Im folgenden Bild links die Noro Ito (aus meinem gestrickten Mantel), rechts die Noro Haruito. Die Farbstreifen sind bei der Ito sehr viel schmaler und es gibt dort  viel mehr Farben im Rapport, zudem ist das Material ganz anders, 100 % Wolle.

Vergleich der Strickbilder und der Garnanmutung der japanischen Norowolle Noro Ito (links) und Noro Haruito (rechts). Foto: Katrin Walter – Noromaniac

Um den Vergleich anzutreten, genügt es, sie einfach einmal anzufassen und ihre glatte und softe Haptik zu spüren oder – von mir aus – sie auch zu vergleichen, doch mit dem richtigen Garn (siehe nächster Punkt).

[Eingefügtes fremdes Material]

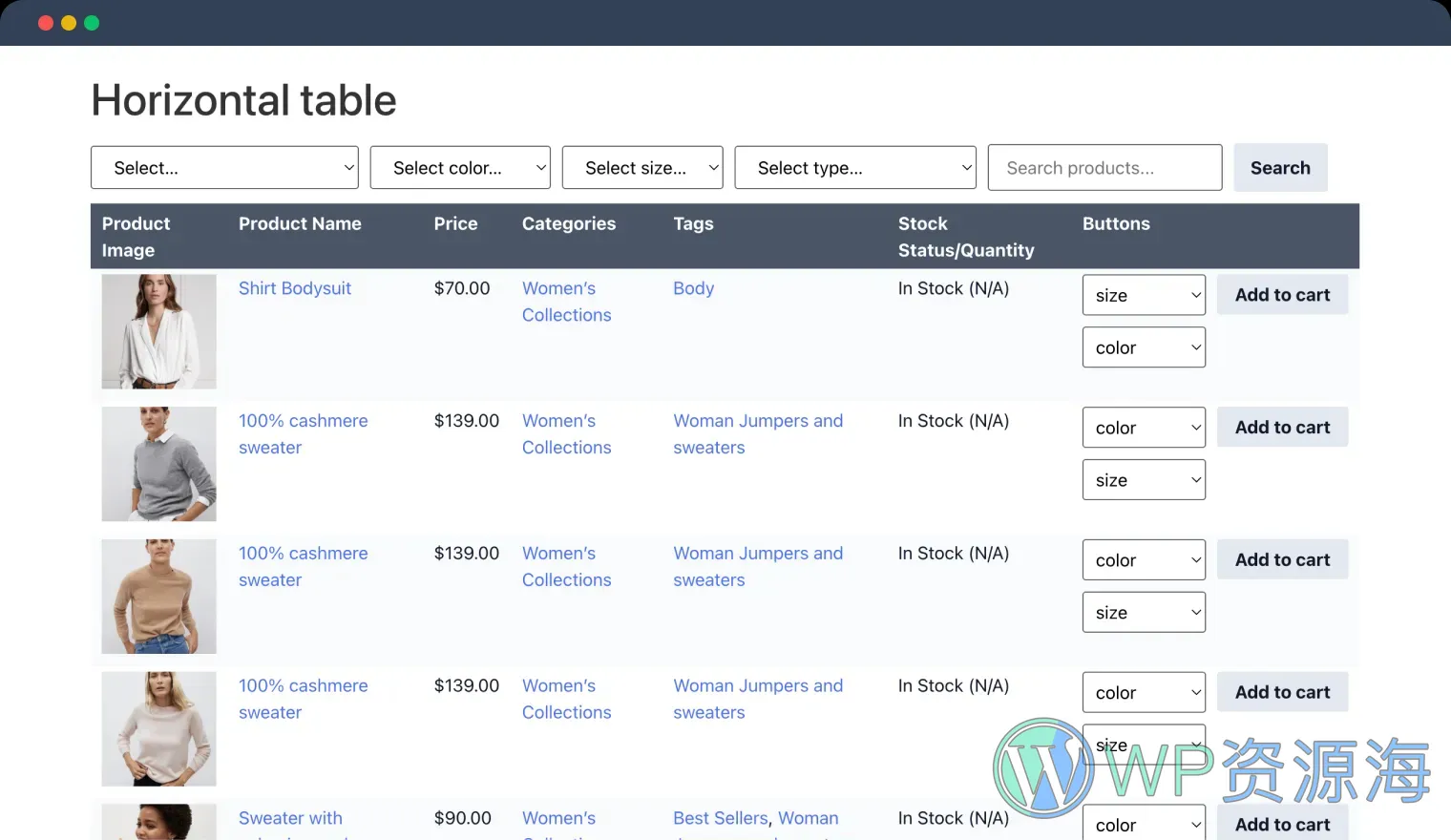The width and height of the screenshot is (1451, 840).
Task: Click the gray cashmere sweater thumbnail
Action: click(158, 464)
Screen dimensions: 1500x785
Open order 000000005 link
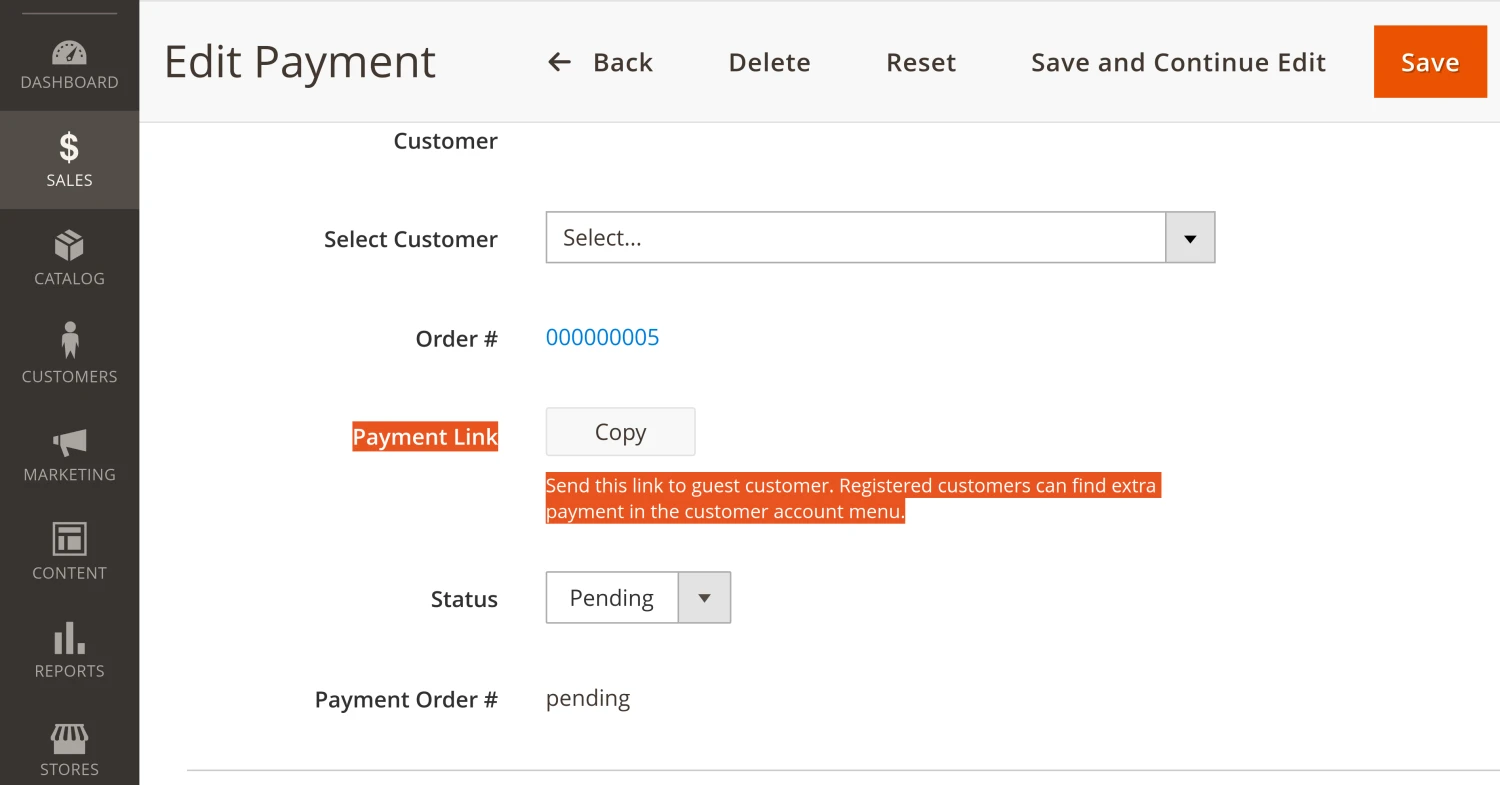pos(602,338)
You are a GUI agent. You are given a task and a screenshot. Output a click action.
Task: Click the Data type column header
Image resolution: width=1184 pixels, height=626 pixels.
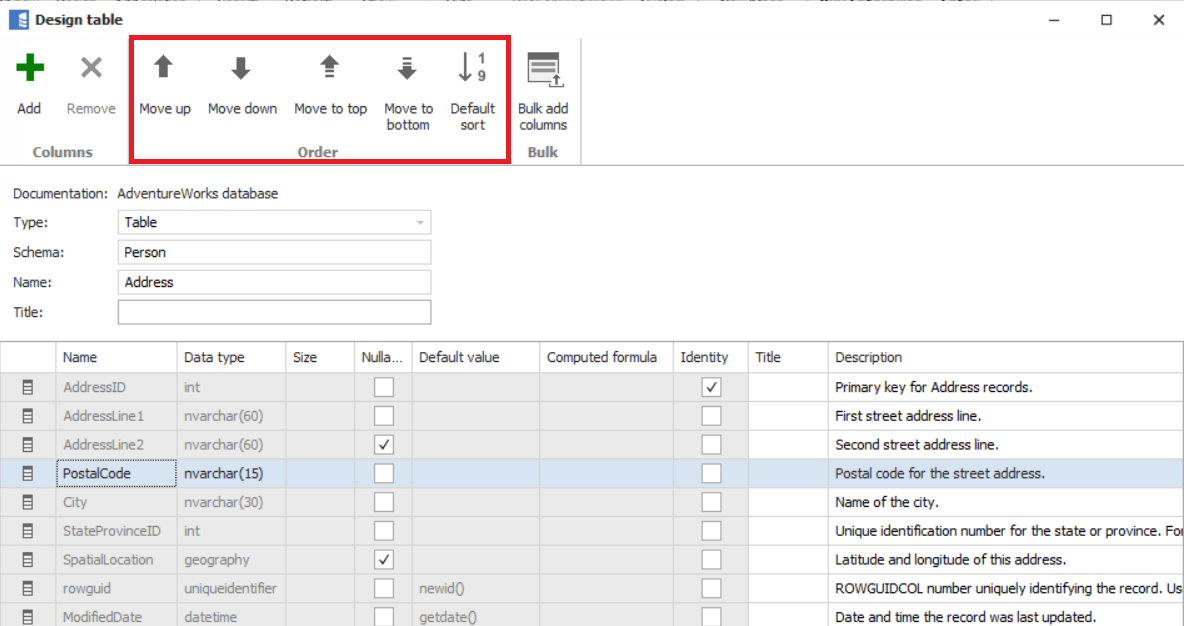point(214,357)
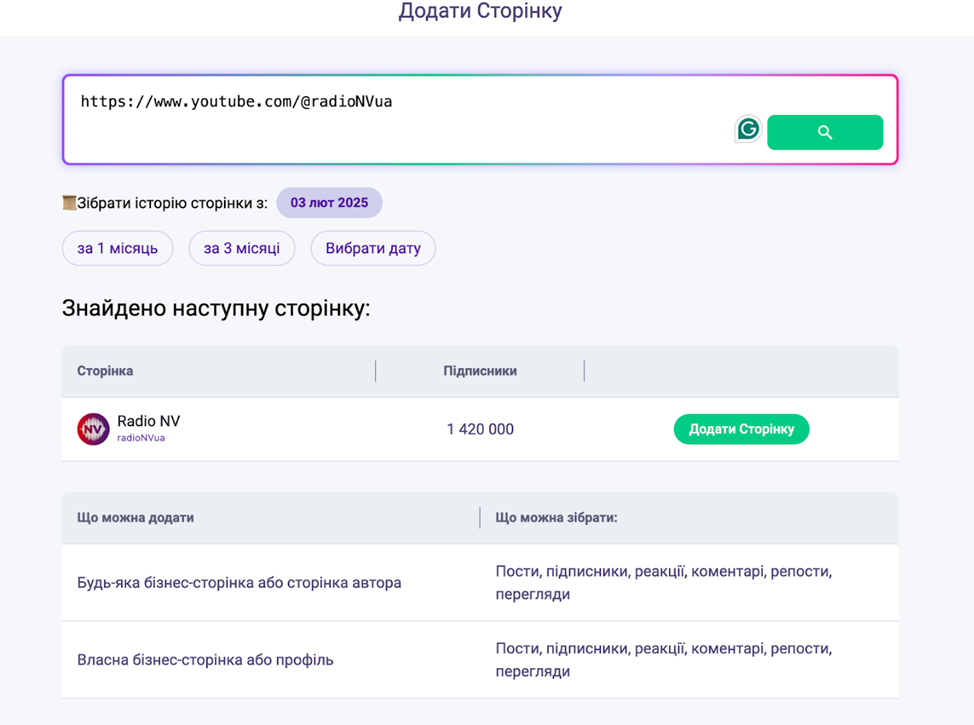
Task: Click the 'Сторінка' column header
Action: pos(105,371)
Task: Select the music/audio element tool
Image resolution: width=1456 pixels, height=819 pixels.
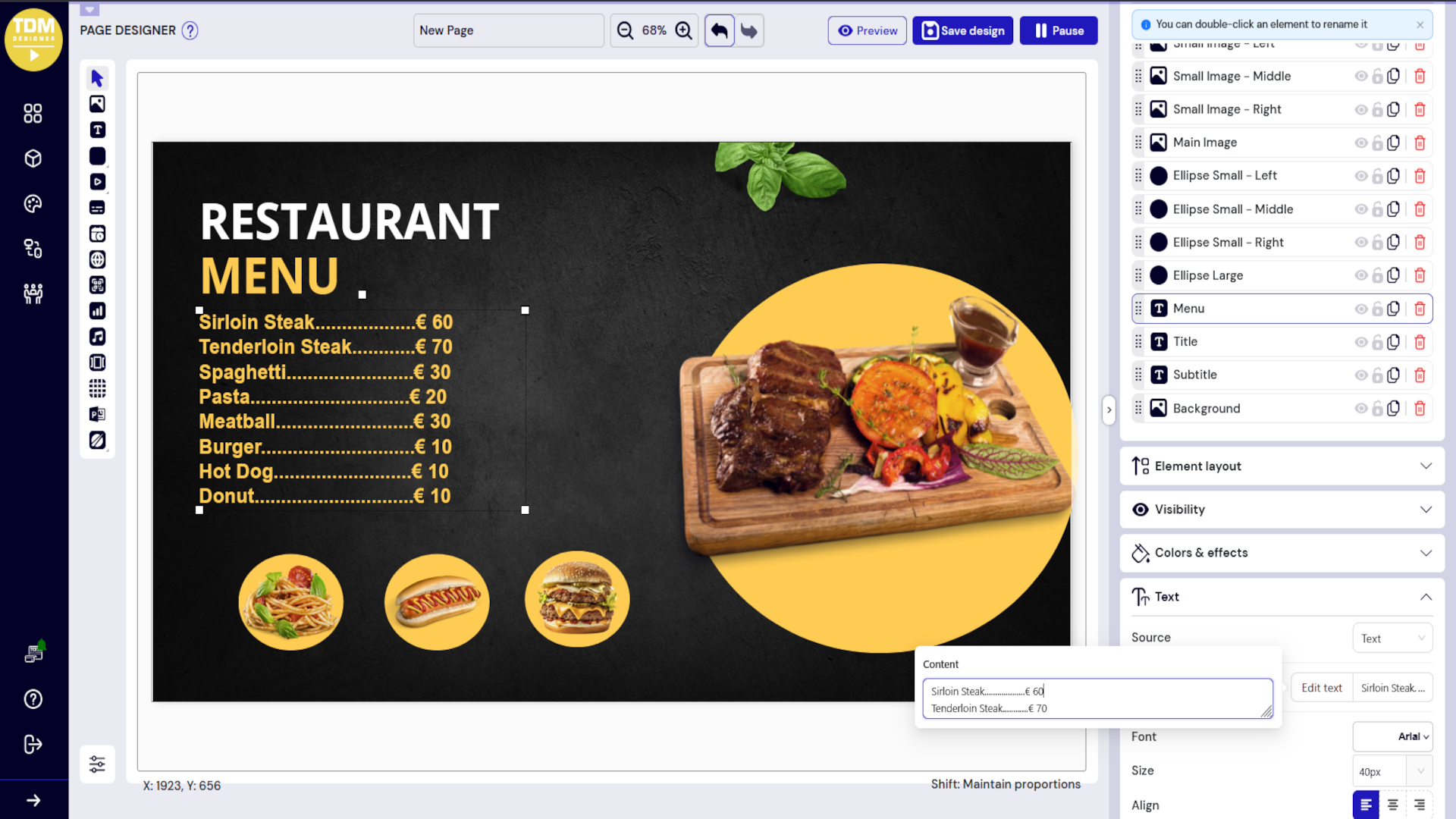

Ob das Haruito-Garn ein Hit bei den Norofans wird hängt natürlich auch davon ab, ob sie weiterhin oder zumindest ein paar Jahre im Programm bleibt und wir die Chance haben, sie in vielen Modellen auszuprobieren.

Die Anmutung und Haptik der Noro Haruito

Vom Look her, also der Breite der Farbsteifen, der Art, wie eine Farbe in die andere wechselt, würde ich die Noro Haruito eher mit der Noro Taiyo vergleichen. Ein Norogarn, das aus sehr sehr beliebt war und leider aus dem Programm genommen wurde. Dort ist auch die Materialzusammensetzung ähnlich, wir haben (hatten) in der Taiyo auch Baumwolle, Seide und etwas Polyamid und sogar 15 % Wolle, die es bei der Haruito nicht gibt. Trotzdem liegt für mich dieser Vergleich viel näher.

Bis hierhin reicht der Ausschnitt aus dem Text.